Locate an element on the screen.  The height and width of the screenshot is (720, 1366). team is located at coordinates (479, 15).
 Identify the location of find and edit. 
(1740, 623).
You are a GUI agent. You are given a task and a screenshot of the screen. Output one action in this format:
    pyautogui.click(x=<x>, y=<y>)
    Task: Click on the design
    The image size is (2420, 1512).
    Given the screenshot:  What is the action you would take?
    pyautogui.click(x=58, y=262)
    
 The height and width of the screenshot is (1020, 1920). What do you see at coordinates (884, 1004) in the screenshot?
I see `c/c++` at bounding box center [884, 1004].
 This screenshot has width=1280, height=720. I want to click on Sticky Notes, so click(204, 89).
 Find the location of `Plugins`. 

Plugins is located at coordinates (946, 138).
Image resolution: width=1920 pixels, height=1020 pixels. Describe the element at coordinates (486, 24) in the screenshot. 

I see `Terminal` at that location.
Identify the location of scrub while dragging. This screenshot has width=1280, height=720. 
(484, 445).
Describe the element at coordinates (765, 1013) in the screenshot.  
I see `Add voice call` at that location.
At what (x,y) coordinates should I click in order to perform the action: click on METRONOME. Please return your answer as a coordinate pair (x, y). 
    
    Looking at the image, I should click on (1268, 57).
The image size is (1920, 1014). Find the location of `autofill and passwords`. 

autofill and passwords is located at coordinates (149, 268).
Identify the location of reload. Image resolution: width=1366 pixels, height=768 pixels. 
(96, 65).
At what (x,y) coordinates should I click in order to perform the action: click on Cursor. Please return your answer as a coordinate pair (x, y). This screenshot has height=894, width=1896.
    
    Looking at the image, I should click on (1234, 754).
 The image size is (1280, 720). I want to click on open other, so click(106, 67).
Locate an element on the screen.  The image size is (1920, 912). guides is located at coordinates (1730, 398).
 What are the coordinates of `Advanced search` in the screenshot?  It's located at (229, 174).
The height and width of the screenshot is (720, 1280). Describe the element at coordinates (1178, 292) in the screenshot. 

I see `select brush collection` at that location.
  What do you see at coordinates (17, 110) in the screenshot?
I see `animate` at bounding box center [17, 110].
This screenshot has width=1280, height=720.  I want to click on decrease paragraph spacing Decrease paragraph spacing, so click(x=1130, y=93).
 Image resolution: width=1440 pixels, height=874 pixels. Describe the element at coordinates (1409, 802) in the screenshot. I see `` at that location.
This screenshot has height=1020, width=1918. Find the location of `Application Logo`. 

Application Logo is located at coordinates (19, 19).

- TASK DESCRIPTION: Reproduce every one of the rows above verbatim, with no changes.

- EXERCISE OUTPUT:
Locate an element on the screen.  The height and width of the screenshot is (720, 1366). team is located at coordinates (479, 15).
 Identify the location of find and edit. 
(1740, 623).
You are a GUI agent. You are given a task and a screenshot of the screen. Output one action in this format:
    pyautogui.click(x=<x>, y=<y>)
    Task: Click on the design
    The image size is (2420, 1512).
    Given the screenshot:  What is the action you would take?
    pyautogui.click(x=58, y=262)
    
 The height and width of the screenshot is (1020, 1920). What do you see at coordinates (884, 1004) in the screenshot?
I see `c/c++` at bounding box center [884, 1004].
 This screenshot has width=1280, height=720. I want to click on Sticky Notes, so click(204, 89).
 Find the location of `Plugins`. 

Plugins is located at coordinates (946, 138).
Image resolution: width=1920 pixels, height=1020 pixels. Describe the element at coordinates (486, 24) in the screenshot. 

I see `Terminal` at that location.
Identify the location of scrub while dragging. This screenshot has width=1280, height=720. 
(484, 445).
Describe the element at coordinates (765, 1013) in the screenshot.  
I see `Add voice call` at that location.
At what (x,y) coordinates should I click in order to perform the action: click on METRONOME. Please return your answer as a coordinate pair (x, y). 
    
    Looking at the image, I should click on (1268, 57).
The image size is (1920, 1014). Find the location of `autofill and passwords`. 

autofill and passwords is located at coordinates (149, 268).
Identify the location of reload. Image resolution: width=1366 pixels, height=768 pixels. 
(96, 65).
At what (x,y) coordinates should I click in order to perform the action: click on Cursor. Please return your answer as a coordinate pair (x, y). This screenshot has height=894, width=1896.
    
    Looking at the image, I should click on (1234, 754).
 The image size is (1280, 720). I want to click on open other, so click(106, 67).
Locate an element on the screen.  The image size is (1920, 912). guides is located at coordinates (1730, 398).
 What are the coordinates of `Advanced search` in the screenshot?  It's located at (229, 174).
The height and width of the screenshot is (720, 1280). Describe the element at coordinates (1178, 292) in the screenshot. 

I see `select brush collection` at that location.
  What do you see at coordinates (17, 110) in the screenshot?
I see `animate` at bounding box center [17, 110].
This screenshot has width=1280, height=720.  I want to click on decrease paragraph spacing Decrease paragraph spacing, so click(x=1130, y=93).
 Image resolution: width=1440 pixels, height=874 pixels. Describe the element at coordinates (1409, 802) in the screenshot. I see `` at that location.
This screenshot has height=1020, width=1918. Find the location of `Application Logo`. 

Application Logo is located at coordinates (19, 19).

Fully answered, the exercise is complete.